# PASSAGE EXTRAIT:
* * * * * * * * *

La Justice sénégalaise se déclare incompétente sur l’extradition de l'ex-président tchadien

(Dakar)- La Cour d’appel de Dakar s'est déclaré vendredi incompétente pour juger de l'extradition vers la Belgique de l'ex-président tchadien Hissène Habré, réclamé par la justice belge pour violations massives des droits de l'homme. La décision finale doit revenir maintenant au Président du Sénégal, Abdoulaye Wade, qui a, par le passé, affirmé qu’il extraderait Habré si cela ne tenait qu'à lui.

En effet, aux termes de la loi sénégalaise sur l’extradition, si l’avis de la chambre d’accusation « repousse la demande d’extradition, celle-ci ne peut être accordée. » (Article 17). « Dans le cas contraire, l’extradition peut être autorisée par décret. » (Article 18). C’est dans ce second scénario que s’inscrit aujourd’hui la demande d’extradition de Hissène Habré. En effet, si la Chambre d’accusation a décliné sa compétence en la matière, elle n’a pas opposé son refus a la demande d’extradition. En d’autres termes, il revient désormais au président Wade de trancher sur la demande d’extradition de l’ancien président tchadien.

Les victimes et les organisations de défense des droits de l’homme qui les soutiennent ont appelé le Président Wade à procéder à la signature du décret d’extradition.

« Le redoutable privilège de trancher incombe désormais au président Wade, » a déclaré Alioune Tine Sécrétaire-Général de la Rencontre africaine pour la défense des droits de l’homme (RADDHO). « Il faut qu’il le fasse en respectant les engagements internationaux du Sénégal et en préservant l’image d’un pays démocratique et respectueux des droits humains. En signant le décret d’extradition pour que Hissène Habré puisse répondre devant la justice des accusations qui lui sont imputées, le président Wade permettra enfin aux nombreuses victimes de l’ex-dictateur tchadien de connaître la vérité sur ce qui leur est arrivé. »

«Après quinze ans de combat, les victimes de Hissène Habré ne perdent pas l’espoir de voir leur bourreau répondre de ses crimes», a déclaré Reed Brody de Human Rights Watch.

La Cour d’appel a cité dans sa décision « l’immunité de juridiction » d’un ex-chef d’état pour motiver son incompétence. En effet, dans l´affaire « Yérodia » la Cour Internationale de Justice (CIJ) avait reconnu une « immunité de juridiction » aux chefs d´Etat en exercice ainsi qu’à certains hauts responsables et ex-responsables contre toutes poursuites devant les juridictions nationales d´un autre Etat. Mais la CIJ a confirmé que ces responsables « ne bénéficient plus de l’immunité de juridiction à l’étranger si L’Etat qu’ils représentent ou ont représenté décident de lever cette immunité. » Human Rights Watch tient a rappeler que le Ministre de la Justice du Tchad – favorable aux poursuites - a adressé en 2002 au juge d’instruction belge en charge du dossier Habré une lettre déclarant officiellement qu’ « Il est clair que Monsieur Hissène Habré ne peut prétendre à une quelconque immunité de la part des Autorités Tchadiennes ».

* * * * * * * * *

# ÉNONCÉ A:
Citez mot pour mot, s'il vous plaît, le passage de l'extrait qui va de « En effet, aux » à « l’ancien président tchadien. ».
# ÉNONCÉ B:
D'après l'extrait, en quelle année le ministre de la Justice du Tchad a-t-il adressé une lettre au juge d'instruction belge chargé du dossier Habré ?
Les données n'ont aucun lien avec l'extrait.

# EXTRAIT DES DONNÉES:
* * * * * * * * *

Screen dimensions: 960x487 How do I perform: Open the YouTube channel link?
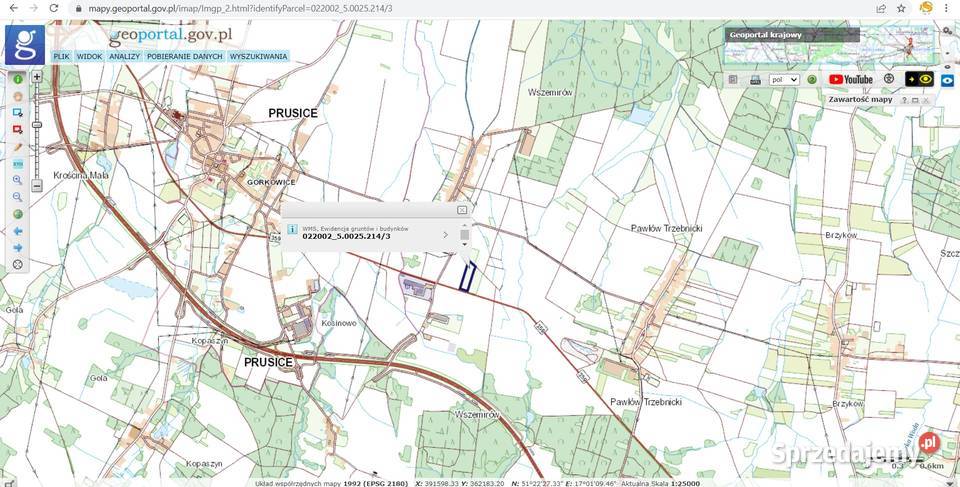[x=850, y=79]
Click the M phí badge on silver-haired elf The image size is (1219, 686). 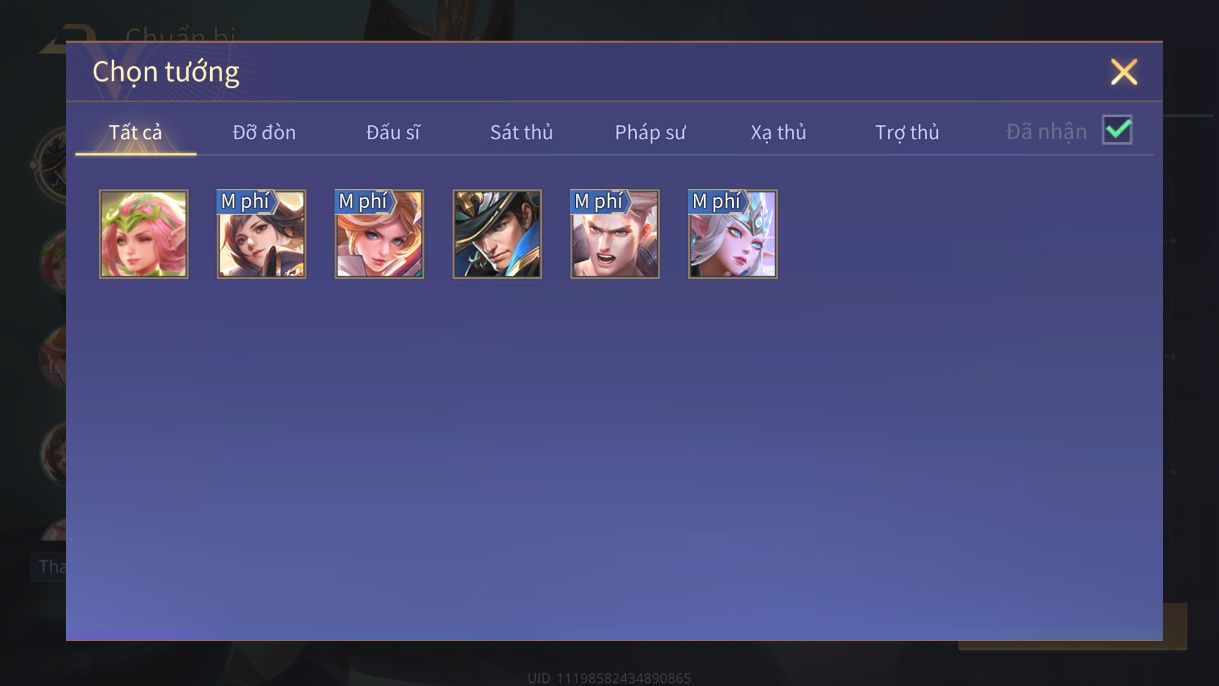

* * * * * * * * *

# SOLUTION RÉDIGÉE A:
En effet, aux termes de la loi sénégalaise sur l’extradition, si l’avis de la chambre d’accusation « repousse la demande d’extradition, celle-ci ne peut être accordée. » (Article 17). « Dans le cas contraire, l’extradition peut être autorisée par décret. » (Article 18). C’est dans ce second scénario que s’inscrit aujourd’hui la demande d’extradition de Hissène Habré. En effet, si la Chambre d’accusation a décliné sa compétence en la matière, elle n’a pas opposé son refus a la demande d’extradition. En d’autres termes, il revient désormais au président Wade de trancher sur la demande d’extradition de l’ancien président tchadien.

# SOLUTION RÉDIGÉE B:
En 2002.